**Exercise directions:** Pull out each line of the data that includes the word "agent".

**Task inputs:**
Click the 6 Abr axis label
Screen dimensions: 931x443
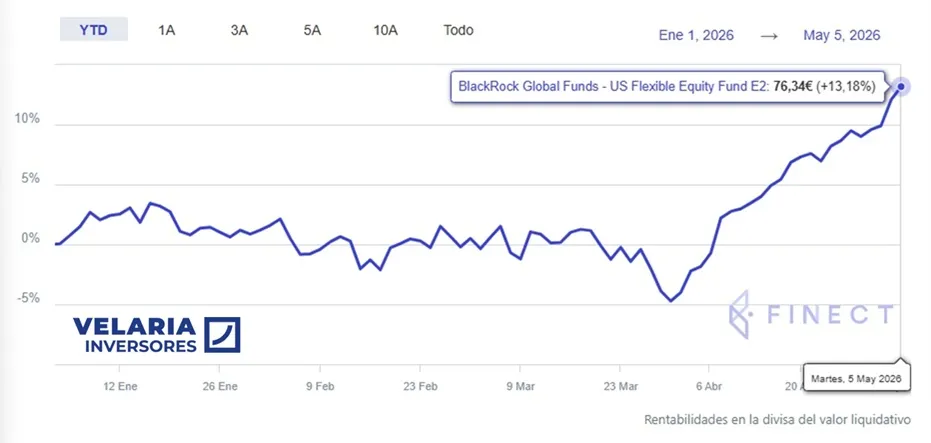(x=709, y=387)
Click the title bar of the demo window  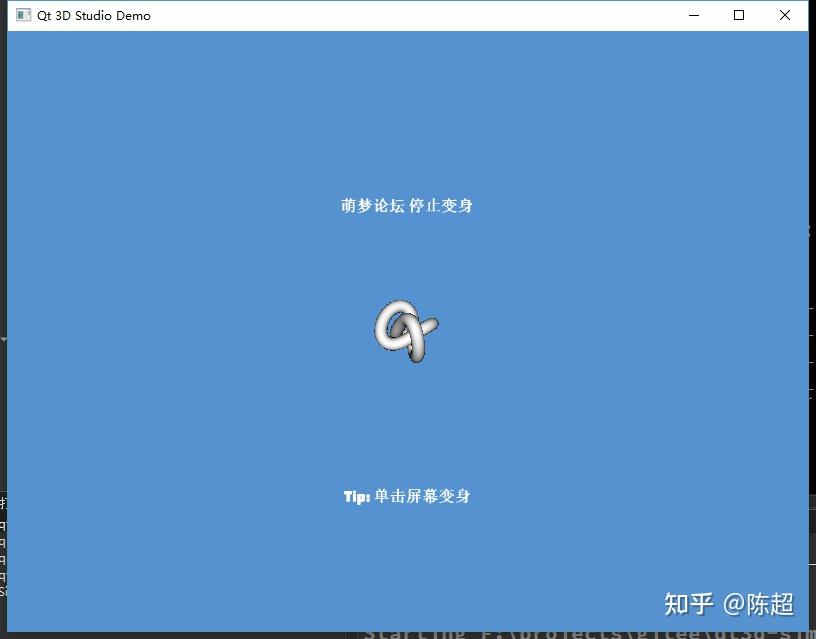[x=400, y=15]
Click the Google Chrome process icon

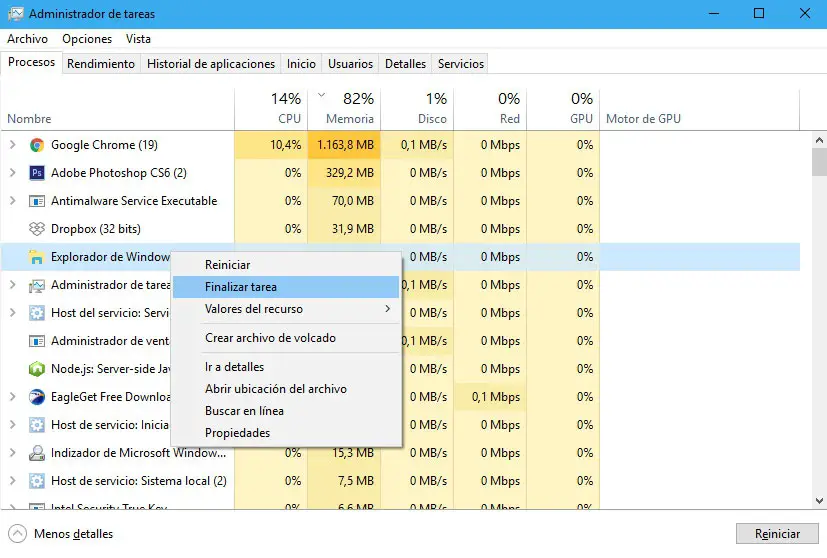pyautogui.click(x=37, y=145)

==

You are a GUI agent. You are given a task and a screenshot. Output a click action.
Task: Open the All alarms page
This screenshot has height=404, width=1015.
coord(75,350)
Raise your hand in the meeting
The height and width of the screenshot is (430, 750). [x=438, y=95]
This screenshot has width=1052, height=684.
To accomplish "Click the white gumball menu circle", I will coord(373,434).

...

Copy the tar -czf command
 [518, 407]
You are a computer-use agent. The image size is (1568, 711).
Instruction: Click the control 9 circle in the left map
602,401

**Exercise output:**
You are a GUI agent. You are given a task and a screenshot. Output a click action.
You are a computer-use agent. The image size is (1568, 711).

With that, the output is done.